### Exercise set:
(A) Name every theorem mentioned by name in the text on the Jordan-Holder Theorem, listing each one once.
(B) Decide whether each statement agrees with the text on the Jordan-Holder Theorem. Answer yes or no, and quote the words that settle it:
(i) The proof of Lemma 3 uses induction.
(ii) The hint says to apply the inductive hypothesis to N_{k-1} \cap M_{\ell-1}.
(iii) Lemma 2 assumes that K_2 is not contained in H.
(C) Continue the text on the Jordan-Holder Theorem, starting right after its final sentence.

### Text for analysis:

--*--

Inductive step of the Jordan-Holder Theorem

Prove part 2 of the Jordan-Holder Theorem by induction on the shortest length of a composition series. [Hint: apply the inductive hypothesis to N_{k-1} \cap M_{\ell-1} and use the preceding exercises.]


First we prove some lemmas.

Lemma 1: Let G be a group. Let H, K_1, K_2 \leq G be subgroups such that H \vartriangleleft G, K_2 \vartriangleleft K_1, and K_1/K_2 is simple. Then either (H \cap K_1)/(H \cap K_2) \cong K_1/K_2 or H \cap K_1 = K_2. Proof: Note that H \cap K_1 is normal in K_1, so that K_2(H \cap K_1) is normal in K_1. Now K_2 \leq K_2(H \cap K_1) is normal, so by the Lattice Isomorphism Theorem we have (K_2(H \cap K_1))/K_2 \vartriangleleft K_1/K_2. Because K_1/K_2 is simple, there are two possibilities.

  • If K_2(H \cap K_1) = K_1, then since H \cap K_2 \vartriangleleft H \cap K_1 we have
    (H \cap K_1)/(H \cap K_2)  =  (H \cap K_1)/(H \cap K_1 \cap K_2)
    \cong K_2(H \cap K_1)/K_2
     =  K_1/K_2

    by the Second Isomorphism Theorem.

  • If K_2(H \cap K_1) = K_2, then H \cap K_1 \leq K_2. Now if g \in K_2, we have g(H \cap K_1) = gH \cap gK_1 = Hg \cap K_1g = (H \cap K_1)g, so that H \cap K_1 \vartriangleleft K_2. \square

Lemma 2: Let G be a group, H, K_1, K_2 \leq G subgroups such that H \vartriangleleft G, K_2 \vartriangleleft K_1, and K_1/K_2 is simple, and K_2 \leq H. Then either H \cap K_1 = K_1 or H \cap K_1 = K_2. Proof: We have K_2 \leq H \cap K_1 \vartriangleleft K_1. By the Lattice Isomorphism Theorem, (H \cap K_1)/K_2 \vartriangleleft K_1/K_2. The conclusion follows because K_1/K_2 is simple. \square

Lemma 3: Let G be a group, N \vartriangleleft G with G/N simple, and \{ H_i \}_{i=1}^k a family of subgroups of G such that H_i \vartriangleleft H_{i+1} for 1 \leq i < k, H_kN = G, and H_i \not\leq N for all 1 \leq i \leq k. Then H_iN = G for all 1 \leq i \leq k. Proof: We proceed by induction. For the base case, H_kN = G by hypothesis. For the inductive step, suppose 1 \leq i < k such that H_{i+1}N = G. Now N \vartriangleleft H_iN \vartriangleleft H_{i+1}N = G. By the Lattice Isomorphism Theorem, H_iN/N \vartriangleleft G/N. Since H_i \not\leq N, H_iN = G. Thus by induction we have H_iN = G for all 1 \leq i \leq k. \square

Now we move to the main result.

--*--

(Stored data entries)
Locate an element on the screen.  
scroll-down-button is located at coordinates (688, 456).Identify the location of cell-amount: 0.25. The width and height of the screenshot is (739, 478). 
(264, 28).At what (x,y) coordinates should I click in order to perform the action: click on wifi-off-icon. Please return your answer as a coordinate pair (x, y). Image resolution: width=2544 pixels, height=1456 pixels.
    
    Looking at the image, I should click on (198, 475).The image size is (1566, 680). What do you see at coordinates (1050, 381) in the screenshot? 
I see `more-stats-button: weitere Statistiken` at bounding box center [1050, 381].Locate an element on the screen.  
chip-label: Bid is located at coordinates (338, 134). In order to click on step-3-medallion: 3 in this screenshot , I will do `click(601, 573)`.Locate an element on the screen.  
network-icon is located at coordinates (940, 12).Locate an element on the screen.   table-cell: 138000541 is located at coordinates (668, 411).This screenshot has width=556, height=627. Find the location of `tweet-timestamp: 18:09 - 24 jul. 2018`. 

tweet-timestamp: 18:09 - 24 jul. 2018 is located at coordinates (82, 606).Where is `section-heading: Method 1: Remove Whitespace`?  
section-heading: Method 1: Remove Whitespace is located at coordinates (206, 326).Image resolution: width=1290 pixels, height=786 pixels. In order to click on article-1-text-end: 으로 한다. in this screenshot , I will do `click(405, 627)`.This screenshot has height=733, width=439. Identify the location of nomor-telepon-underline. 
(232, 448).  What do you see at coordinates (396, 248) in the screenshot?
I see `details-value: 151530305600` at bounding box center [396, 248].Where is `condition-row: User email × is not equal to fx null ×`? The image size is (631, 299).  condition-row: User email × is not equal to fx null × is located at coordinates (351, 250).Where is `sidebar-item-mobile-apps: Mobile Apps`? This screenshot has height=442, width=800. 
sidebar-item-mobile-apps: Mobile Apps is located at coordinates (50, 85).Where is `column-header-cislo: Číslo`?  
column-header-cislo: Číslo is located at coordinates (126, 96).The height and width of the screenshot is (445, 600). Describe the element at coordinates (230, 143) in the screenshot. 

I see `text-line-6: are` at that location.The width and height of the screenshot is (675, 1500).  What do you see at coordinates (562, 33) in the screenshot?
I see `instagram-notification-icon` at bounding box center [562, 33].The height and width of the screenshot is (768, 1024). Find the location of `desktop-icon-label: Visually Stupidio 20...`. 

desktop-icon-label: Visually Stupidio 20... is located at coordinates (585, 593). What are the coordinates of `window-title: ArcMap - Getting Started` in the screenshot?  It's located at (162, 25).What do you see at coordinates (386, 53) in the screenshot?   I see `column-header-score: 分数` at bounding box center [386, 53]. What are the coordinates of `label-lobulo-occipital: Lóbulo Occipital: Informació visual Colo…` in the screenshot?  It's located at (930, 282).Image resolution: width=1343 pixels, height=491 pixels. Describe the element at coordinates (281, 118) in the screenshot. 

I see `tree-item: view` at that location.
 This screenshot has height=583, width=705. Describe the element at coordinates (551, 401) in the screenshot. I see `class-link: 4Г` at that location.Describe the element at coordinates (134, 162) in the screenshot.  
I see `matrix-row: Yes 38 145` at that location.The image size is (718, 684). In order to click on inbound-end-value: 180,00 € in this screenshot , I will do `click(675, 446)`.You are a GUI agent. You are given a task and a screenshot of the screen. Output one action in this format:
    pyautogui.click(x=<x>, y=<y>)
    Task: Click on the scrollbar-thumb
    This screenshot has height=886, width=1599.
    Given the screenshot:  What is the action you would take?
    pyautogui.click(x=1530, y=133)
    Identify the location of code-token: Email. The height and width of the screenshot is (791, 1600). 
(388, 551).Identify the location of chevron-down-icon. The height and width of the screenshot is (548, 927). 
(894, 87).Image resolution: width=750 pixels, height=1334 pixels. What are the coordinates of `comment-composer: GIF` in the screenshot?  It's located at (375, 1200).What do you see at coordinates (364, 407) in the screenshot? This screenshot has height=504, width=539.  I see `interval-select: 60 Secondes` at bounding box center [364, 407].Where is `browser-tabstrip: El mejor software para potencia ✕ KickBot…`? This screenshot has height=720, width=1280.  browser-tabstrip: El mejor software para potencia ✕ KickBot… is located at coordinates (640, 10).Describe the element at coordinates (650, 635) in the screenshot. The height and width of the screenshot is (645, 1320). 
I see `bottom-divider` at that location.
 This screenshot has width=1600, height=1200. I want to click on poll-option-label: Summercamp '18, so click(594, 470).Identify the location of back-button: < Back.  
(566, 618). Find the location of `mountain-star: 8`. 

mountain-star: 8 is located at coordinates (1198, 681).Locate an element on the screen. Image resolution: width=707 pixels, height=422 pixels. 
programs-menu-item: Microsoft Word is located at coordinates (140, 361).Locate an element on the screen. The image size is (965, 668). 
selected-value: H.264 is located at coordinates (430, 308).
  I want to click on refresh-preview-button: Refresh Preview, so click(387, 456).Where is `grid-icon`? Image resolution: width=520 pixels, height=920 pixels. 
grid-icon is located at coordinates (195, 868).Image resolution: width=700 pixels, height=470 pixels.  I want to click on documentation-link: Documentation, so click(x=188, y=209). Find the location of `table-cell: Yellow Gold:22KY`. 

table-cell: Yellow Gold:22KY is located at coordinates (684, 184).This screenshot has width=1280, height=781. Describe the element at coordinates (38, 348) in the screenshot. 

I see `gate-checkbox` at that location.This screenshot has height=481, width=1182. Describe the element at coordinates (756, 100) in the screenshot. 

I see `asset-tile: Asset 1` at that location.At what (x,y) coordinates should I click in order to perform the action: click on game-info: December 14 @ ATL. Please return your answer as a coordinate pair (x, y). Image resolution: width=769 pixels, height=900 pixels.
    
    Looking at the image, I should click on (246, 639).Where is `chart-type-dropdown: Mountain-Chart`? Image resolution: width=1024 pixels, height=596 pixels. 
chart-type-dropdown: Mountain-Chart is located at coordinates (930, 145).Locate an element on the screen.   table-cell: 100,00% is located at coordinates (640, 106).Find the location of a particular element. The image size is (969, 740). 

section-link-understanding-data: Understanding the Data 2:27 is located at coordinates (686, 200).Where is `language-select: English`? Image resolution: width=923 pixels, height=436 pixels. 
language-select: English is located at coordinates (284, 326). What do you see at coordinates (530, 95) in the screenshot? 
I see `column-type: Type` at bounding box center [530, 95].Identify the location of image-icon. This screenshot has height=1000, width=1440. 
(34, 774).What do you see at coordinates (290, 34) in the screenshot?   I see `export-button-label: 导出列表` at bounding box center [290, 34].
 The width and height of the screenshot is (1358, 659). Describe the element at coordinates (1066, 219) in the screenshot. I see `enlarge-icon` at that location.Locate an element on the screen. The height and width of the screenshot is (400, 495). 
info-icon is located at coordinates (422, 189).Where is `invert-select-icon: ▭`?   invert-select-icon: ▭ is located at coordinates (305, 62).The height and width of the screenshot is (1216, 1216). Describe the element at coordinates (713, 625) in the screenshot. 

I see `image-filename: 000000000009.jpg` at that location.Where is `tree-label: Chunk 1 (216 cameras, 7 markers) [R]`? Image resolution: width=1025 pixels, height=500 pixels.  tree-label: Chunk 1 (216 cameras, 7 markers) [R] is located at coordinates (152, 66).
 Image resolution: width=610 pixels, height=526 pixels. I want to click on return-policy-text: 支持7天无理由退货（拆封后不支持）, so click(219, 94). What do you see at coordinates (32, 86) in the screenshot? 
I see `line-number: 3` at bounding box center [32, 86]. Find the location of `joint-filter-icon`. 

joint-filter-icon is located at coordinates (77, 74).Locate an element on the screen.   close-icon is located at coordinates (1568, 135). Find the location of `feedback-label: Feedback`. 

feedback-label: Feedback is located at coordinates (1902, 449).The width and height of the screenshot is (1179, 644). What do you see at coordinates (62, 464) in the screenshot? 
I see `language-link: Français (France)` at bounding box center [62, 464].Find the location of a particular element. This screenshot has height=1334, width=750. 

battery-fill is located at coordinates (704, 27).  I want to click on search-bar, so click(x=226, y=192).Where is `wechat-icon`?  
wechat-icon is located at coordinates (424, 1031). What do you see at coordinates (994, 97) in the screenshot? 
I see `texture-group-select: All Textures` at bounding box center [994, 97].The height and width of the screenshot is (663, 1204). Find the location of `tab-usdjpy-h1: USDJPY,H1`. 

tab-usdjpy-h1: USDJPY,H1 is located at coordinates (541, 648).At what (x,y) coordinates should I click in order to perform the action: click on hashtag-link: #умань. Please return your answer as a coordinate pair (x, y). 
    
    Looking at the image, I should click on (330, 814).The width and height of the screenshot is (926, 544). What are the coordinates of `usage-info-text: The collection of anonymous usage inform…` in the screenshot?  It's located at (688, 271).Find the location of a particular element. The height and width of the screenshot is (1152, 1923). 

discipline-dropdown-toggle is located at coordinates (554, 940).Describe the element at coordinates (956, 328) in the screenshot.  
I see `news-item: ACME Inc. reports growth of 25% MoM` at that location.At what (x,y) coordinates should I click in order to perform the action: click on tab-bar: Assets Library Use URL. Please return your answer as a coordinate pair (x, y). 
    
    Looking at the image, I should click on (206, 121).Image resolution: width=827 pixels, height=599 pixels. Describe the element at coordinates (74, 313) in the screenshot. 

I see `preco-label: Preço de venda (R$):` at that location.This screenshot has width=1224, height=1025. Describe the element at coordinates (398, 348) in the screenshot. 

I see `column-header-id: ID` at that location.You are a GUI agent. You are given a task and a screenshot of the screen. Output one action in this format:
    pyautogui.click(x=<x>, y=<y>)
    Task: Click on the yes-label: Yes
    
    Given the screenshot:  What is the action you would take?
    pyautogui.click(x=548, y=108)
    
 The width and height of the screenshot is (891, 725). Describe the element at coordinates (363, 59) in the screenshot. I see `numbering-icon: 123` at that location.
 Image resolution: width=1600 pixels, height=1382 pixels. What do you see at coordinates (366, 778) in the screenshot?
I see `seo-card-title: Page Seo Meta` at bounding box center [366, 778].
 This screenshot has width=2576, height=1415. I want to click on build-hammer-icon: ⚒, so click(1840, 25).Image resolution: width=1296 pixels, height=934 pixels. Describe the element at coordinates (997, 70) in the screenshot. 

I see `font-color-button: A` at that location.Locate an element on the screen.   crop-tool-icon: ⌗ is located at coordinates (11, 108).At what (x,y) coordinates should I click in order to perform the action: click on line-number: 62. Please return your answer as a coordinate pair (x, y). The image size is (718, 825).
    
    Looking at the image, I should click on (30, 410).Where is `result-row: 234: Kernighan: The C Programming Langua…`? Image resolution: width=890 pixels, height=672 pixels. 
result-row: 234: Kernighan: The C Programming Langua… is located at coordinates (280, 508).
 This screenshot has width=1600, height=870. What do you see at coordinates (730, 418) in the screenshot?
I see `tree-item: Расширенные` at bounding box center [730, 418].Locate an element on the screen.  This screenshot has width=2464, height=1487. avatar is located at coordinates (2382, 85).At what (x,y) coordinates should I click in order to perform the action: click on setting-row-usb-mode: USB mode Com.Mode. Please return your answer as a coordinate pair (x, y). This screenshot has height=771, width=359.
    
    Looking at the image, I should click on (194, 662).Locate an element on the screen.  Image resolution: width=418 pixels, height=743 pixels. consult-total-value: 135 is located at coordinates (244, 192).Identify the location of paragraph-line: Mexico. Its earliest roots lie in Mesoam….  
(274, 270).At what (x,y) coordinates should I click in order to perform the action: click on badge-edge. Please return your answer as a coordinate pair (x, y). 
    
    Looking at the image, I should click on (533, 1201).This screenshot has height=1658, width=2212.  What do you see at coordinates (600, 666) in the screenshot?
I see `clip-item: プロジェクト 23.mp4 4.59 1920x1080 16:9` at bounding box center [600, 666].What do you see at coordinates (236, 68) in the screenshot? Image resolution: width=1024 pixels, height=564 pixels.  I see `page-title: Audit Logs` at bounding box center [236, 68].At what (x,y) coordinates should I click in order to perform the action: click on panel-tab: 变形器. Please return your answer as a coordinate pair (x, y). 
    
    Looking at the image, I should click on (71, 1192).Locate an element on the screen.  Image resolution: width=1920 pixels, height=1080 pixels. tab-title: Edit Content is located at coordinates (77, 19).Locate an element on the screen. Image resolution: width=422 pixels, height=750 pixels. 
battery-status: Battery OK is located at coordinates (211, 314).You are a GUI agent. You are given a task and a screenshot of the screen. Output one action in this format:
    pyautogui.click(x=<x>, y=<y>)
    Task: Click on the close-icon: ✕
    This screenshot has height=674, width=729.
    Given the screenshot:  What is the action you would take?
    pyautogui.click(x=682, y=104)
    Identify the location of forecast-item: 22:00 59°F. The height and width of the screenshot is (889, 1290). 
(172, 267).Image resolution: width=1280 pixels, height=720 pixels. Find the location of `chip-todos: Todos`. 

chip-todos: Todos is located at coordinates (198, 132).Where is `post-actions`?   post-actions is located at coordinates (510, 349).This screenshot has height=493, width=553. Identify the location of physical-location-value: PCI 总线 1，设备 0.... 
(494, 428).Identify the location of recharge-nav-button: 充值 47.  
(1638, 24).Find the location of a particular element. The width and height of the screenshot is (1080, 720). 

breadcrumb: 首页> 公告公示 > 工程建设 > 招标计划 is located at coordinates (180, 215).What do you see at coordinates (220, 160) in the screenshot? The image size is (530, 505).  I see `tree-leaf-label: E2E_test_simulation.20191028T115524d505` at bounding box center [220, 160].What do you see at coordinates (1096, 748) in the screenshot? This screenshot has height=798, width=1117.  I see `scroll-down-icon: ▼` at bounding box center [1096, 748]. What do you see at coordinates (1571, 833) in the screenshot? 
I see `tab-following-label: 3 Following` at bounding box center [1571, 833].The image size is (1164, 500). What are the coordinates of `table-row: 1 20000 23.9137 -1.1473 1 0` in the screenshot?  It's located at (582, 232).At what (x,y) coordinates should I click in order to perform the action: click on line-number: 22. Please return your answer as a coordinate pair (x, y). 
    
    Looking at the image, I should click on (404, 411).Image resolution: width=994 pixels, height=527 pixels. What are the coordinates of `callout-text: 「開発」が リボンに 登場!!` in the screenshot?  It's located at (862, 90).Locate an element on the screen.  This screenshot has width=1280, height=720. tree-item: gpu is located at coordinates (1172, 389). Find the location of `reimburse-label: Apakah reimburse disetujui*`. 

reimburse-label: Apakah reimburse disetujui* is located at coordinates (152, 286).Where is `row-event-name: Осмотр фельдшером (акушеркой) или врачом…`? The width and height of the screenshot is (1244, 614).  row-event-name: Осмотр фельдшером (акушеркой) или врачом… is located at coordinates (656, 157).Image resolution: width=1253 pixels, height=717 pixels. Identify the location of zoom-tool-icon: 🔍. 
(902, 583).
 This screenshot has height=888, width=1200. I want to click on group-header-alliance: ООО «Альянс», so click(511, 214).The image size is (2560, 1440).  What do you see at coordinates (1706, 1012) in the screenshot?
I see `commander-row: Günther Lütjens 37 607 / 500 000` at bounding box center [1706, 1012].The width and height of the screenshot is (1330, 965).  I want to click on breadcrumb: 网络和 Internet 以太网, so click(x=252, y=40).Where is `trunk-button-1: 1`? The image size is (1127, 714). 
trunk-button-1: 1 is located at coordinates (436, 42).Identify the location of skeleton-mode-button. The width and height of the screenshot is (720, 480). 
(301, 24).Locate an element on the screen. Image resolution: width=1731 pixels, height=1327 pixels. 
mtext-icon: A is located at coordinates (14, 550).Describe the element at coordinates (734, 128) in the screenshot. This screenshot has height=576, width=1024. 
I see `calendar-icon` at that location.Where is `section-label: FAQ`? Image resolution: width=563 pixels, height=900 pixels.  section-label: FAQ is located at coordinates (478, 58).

--*--

### Answers to the tasks:
(A)
Jordan-Holder Theorem
Lattice Isomorphism Theorem
Second Isomorphism Theorem

(B)
(i) Yes: "We proceed by induction."
(ii) Yes: "apply the inductive hypothesis to N_{k-1} \cap M_{\ell-1}"
(iii) No: "and K_2 \leq H"

(C)
Note that every composition sequence of a finite group is necessarily finite. For a finite group G, we let the length of G be the shortest length of any composition series of G.

Let G be a finite group.

If the length of G is 1, then G is simple and thus has only one composition series; hence all composition series of G have the same length and isomorphic composition factors up to a permutation.

If the length of G is 2, then we saw in the previous exercise that all composition series of G have length 2 and isomorphic composition factors up to a permutation.

Suppose now that for some n > 2, if G is a finite group of length n or less then all composition series of G have the same length and isomorphic composition factors up to a permutation. Suppose G has length n+1, and let (1) \quad 1 = M_0 \vartriangleleft \cdots M_{n+1} = G and (2) \quad 1 = N_0 \vartriangleleft \cdots N_k = G be composition series of G. Let 1 = N_0 \vartriangleleft \cdots \vartriangleleft N_k = G be any other composition series of G; clearly k \geq n+1.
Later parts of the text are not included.